Judges at the UN’s top court will rule on South Africa’s request to order Israel to halt its Rafah offensive and withdraw from Gaza, part of a wider case accusing Israel of genocide, Reuters reports.
South Africa’s lawyers asked the court last week to impose emergency measures, and said Israel’s attacks on the southern Gaza city “must be stopped” to ensure the survival of the Palestinian people.
Rulings by the International Court of Justice (ICJ), also known as the World Court, are final and binding, but have been ignored in the past. The court has no enforcement powers.
Israel has repeatedly dismissed the accusations of genocide as baseless. It has argued in court that the operations in Gaza are self defence and targeted at Hamas militants who attacked Israel on Oct 7.
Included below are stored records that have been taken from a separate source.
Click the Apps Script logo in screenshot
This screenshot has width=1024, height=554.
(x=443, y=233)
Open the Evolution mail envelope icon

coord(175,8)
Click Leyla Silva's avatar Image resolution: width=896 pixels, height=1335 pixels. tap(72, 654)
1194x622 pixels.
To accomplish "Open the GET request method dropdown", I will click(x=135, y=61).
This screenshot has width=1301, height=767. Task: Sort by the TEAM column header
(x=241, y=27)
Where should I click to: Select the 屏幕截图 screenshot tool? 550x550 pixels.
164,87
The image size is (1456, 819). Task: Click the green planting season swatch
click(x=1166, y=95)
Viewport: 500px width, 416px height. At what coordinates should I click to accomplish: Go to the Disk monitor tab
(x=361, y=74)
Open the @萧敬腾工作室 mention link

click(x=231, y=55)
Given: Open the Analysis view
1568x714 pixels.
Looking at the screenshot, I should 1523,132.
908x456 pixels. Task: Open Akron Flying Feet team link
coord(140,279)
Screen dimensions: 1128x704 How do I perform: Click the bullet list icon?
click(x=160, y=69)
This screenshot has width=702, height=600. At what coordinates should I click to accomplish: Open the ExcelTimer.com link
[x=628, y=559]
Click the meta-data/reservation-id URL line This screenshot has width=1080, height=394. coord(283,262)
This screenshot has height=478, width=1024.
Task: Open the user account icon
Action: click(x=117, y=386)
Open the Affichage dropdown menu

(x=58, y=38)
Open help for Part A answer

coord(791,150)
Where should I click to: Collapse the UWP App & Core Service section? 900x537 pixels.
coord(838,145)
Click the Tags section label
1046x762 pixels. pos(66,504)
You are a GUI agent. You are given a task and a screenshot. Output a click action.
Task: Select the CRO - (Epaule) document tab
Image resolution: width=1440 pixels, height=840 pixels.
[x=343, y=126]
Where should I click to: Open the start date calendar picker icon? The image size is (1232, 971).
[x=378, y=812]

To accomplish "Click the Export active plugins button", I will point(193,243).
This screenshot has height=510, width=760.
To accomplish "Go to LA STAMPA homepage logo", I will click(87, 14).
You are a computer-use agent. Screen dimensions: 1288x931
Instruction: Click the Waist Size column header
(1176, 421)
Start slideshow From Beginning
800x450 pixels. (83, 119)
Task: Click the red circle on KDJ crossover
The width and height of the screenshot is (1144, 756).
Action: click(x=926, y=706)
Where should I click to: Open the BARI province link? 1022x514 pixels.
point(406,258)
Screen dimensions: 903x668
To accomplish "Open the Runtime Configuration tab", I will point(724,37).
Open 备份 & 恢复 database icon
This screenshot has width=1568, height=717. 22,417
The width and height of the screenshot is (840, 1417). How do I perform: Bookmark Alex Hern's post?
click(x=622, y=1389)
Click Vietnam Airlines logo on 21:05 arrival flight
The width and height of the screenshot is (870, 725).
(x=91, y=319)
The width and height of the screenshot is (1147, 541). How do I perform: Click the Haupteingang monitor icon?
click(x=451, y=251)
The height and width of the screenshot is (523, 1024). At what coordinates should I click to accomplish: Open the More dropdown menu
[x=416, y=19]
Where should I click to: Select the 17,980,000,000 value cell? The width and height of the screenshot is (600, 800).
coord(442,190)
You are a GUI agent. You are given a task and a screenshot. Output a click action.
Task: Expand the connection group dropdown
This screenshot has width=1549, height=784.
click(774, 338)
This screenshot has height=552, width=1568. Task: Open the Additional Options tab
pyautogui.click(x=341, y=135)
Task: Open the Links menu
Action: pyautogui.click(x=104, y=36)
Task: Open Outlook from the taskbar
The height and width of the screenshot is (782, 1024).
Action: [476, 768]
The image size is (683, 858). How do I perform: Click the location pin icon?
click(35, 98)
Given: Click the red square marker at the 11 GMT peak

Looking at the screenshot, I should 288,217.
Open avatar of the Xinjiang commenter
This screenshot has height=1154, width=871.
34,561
An Israeli government spokesman said on Thursday that “no power on Earth will stop Israel from protecting its citizens and going after Hamas in Gaza”.
An Israeli military spokesman said the army is operating “carefully and precisely” in Rafah, where hundreds of thousands of Palestinians have sought refuge from Israeli bombing and operations elsewhere in the Palestinian enclave.
A decision against Israel by the highest UN legal body could pile more diplomatic pressure on the government of Prime Minister Benjamin Netanyahu.